▸ **Your goal**: Give again only the lines from the line that holds "Where should I" to the end of the data, inclusive, omitting all pictures.
** Records provided follows **
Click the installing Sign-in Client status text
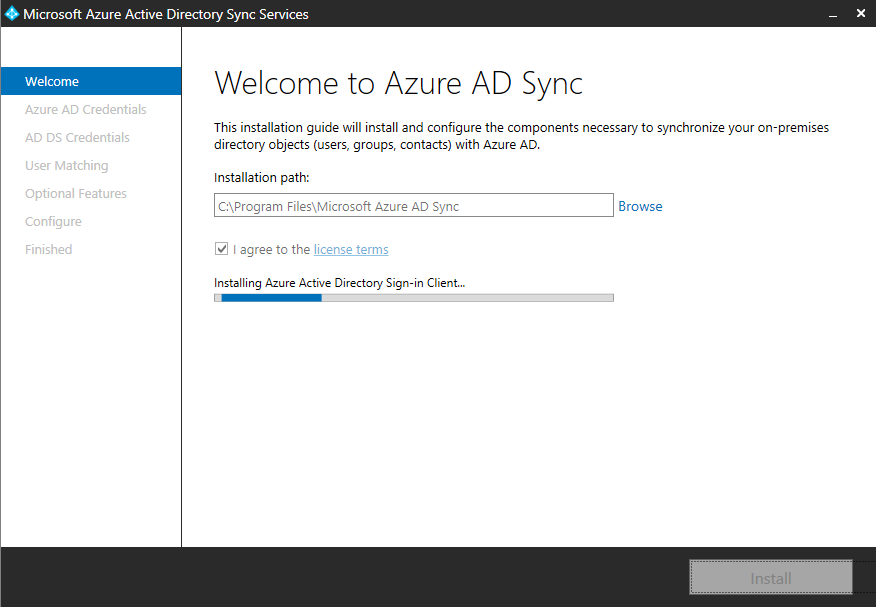The width and height of the screenshot is (876, 607). coord(338,282)
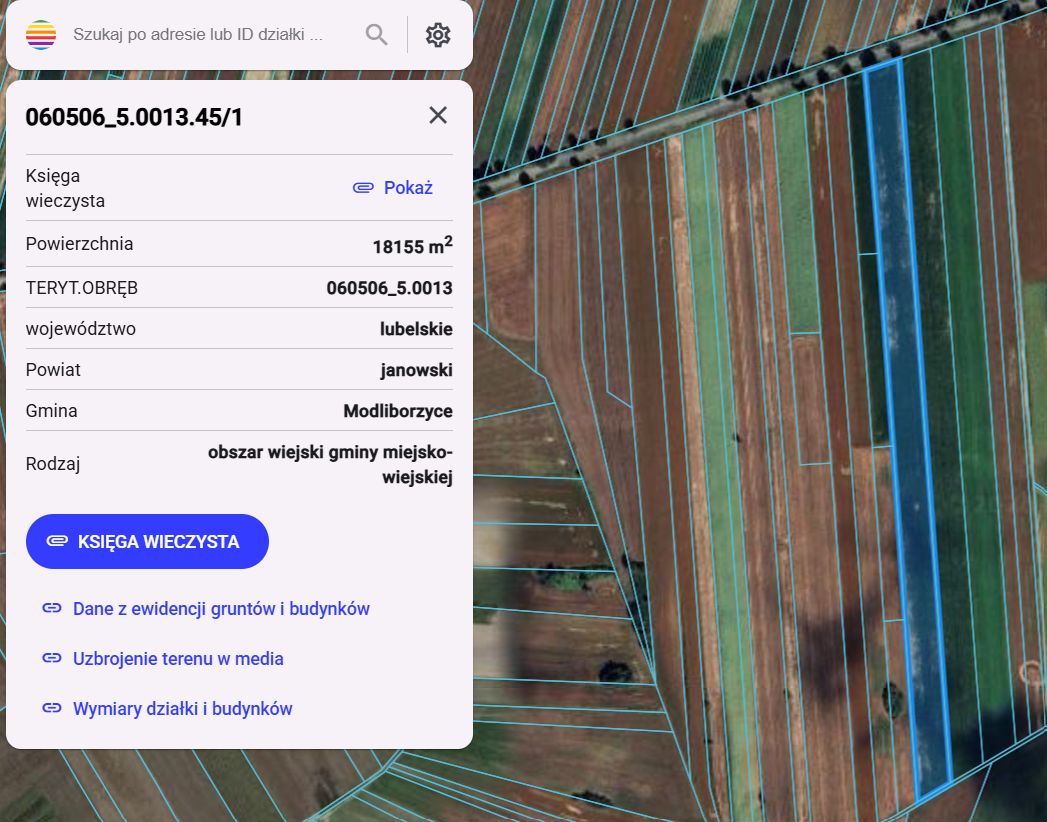Click the TERYT.OBRĘB value 060506_5.0013

(x=389, y=288)
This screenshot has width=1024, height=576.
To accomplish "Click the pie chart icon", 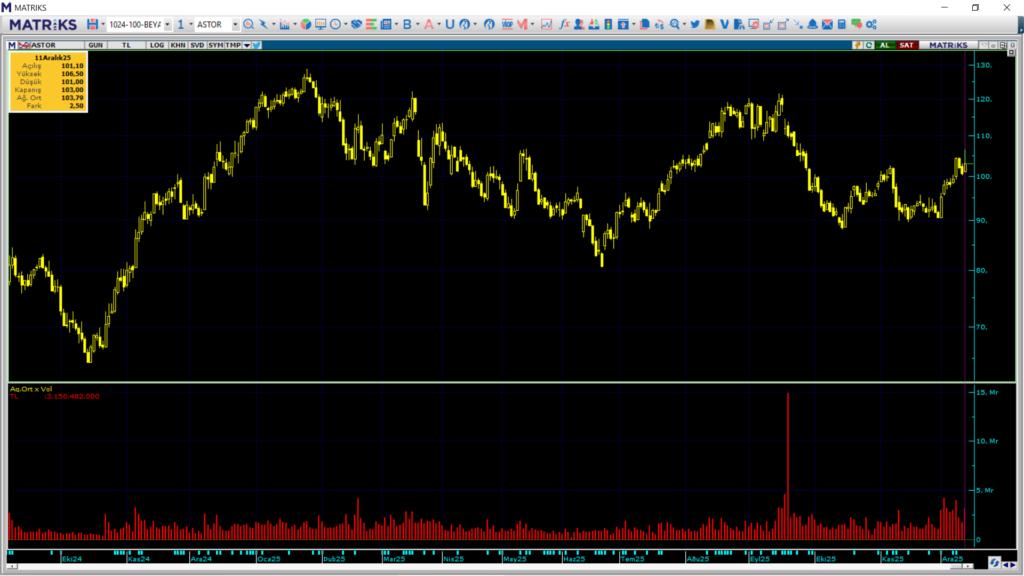I will coord(306,24).
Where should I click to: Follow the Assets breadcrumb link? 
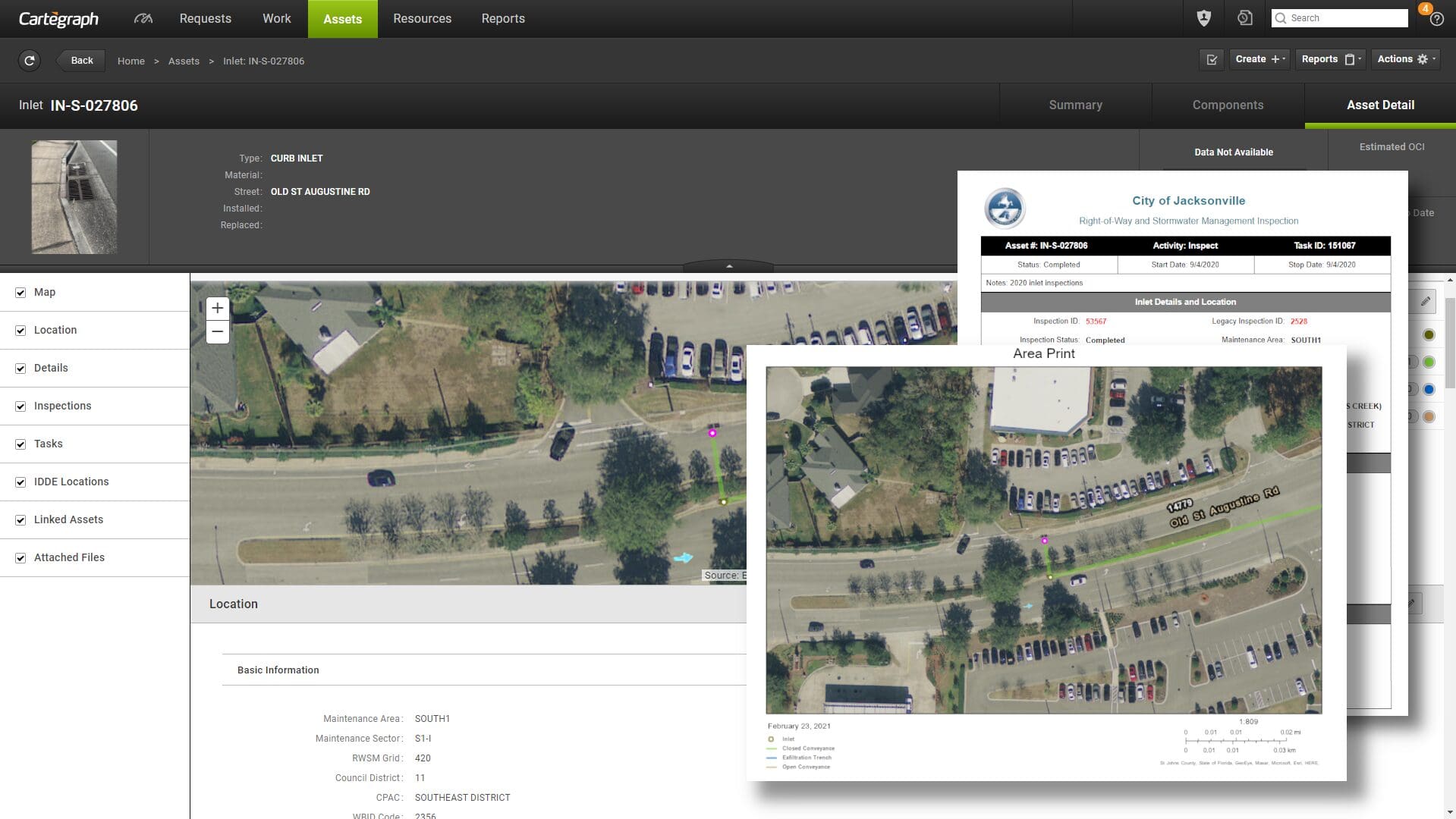(x=184, y=61)
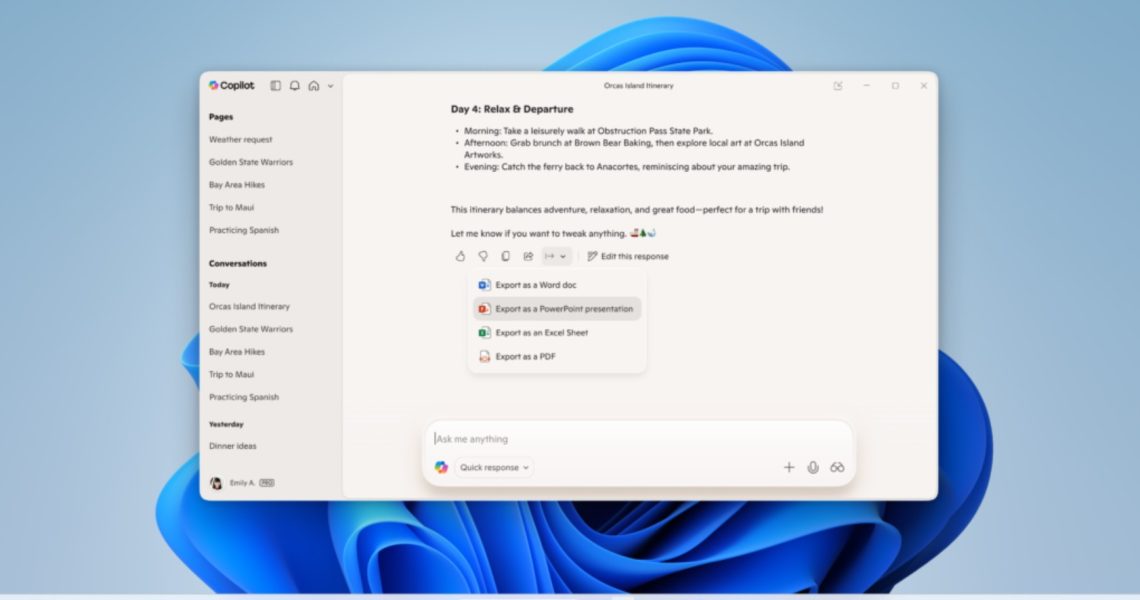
** End of Records provided **
▸ **Exercise output**:
Where should I click to: Follow the Assets breadcrumb link? 
(x=184, y=61)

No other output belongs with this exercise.